Videobeweis bei der Handball-WM: Achtung, Kontrolle in Katar!

Der Handball-Weltverband führt bei der Weltmeisterschaft den Videobeweis ein – ohne die Spieler zu informieren.

Doha - Carsten Lichtlein hatte die Situation am nächsten Morgen noch ziemlich genau vor Augen.
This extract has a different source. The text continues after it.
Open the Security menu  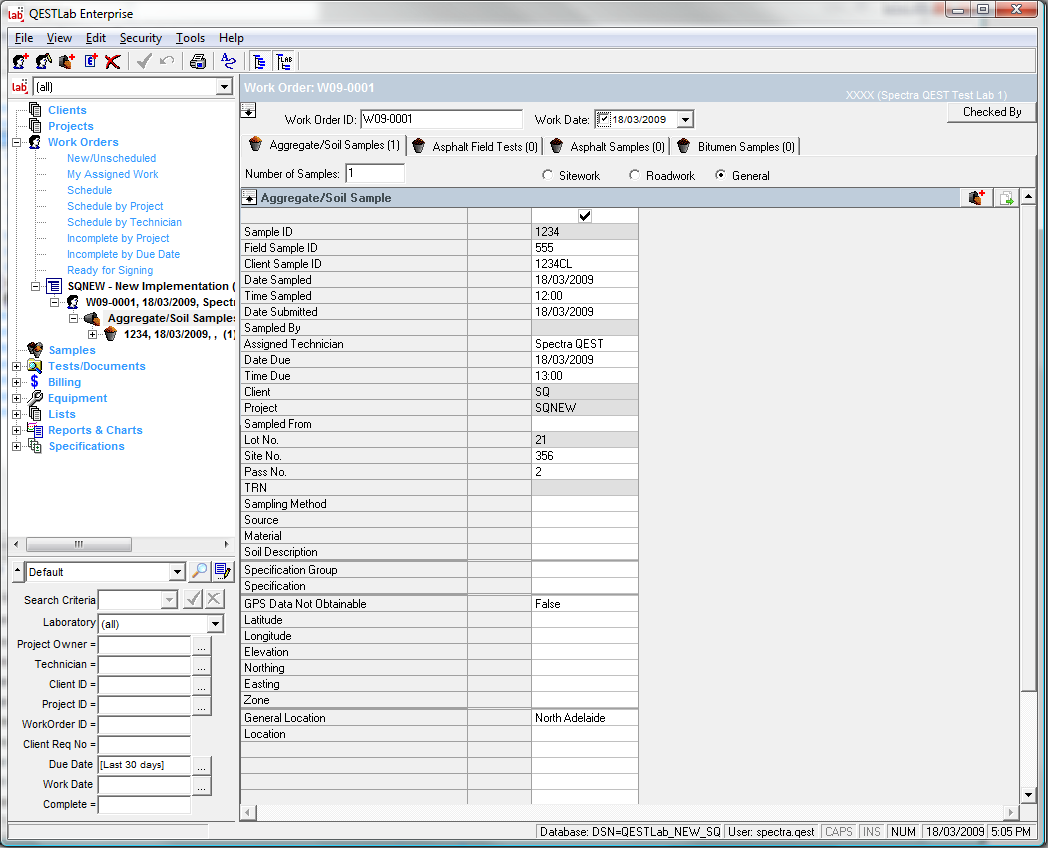click(140, 38)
Wie er da auf dem Hallenboden saß, die langen Beine weit ausgestreckt, und mit seinen nicht minder langen Armen versuchte, den abgefälschten Distanzwurf des Polen Michal Jurecki doch noch irgendwie aus dem oberen Bereich des Tores zu kratzen. „Hat bestimmt ziemlich komisch ausgesehen“, sagte der Keeper der Handball-Nationalmannschaft.
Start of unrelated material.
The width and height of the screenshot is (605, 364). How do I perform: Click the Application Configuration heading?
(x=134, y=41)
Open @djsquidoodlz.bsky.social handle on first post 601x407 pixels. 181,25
Für Diskussionen sorgte die Szene aus dem ersten Vorrundenspiel gegen den alten Rivalen und Nachbarn aus Polen in der Nachbetrachtung allerdings nicht primär wegen Lichtleins akrobatischer Verrenkungen – sondern weil sie ein Novum darstellte. Zum ersten Mal in der Geschichte der seit 1954 ausgetragenen Handball-Weltmeisterschaft kamen technische Hilfsmittel bei der Frage zum Einsatz, ob der Ball nun vollumfänglich hinter der Linie gelandet war oder eben nicht. War er übrigens, daran ließen die Fernsehbilder keinen Zweifel.

Kurioserweise hatten es die Entscheidungsträger vom Weltverband IHF versäumt, die technische Neuerung entsprechend zu kommunizieren. In der so genannten technischen Besprechung vor dem Turnierstart sei das Thema zwar angeschnitten worden, berichtete Bob Hanning. „Allerdings nur am Rande“, ergänzte der für den Bereich Leistungssport zuständige Vizepräsident des Deutschen Handball-Bundes (DHB). Bis zu den Spielern jedenfalls war die Information selbst drei Tage später nicht durchgedrungen. „Ist das wirklich so passiert?“, fragte Lichtlein sichtlich überrascht.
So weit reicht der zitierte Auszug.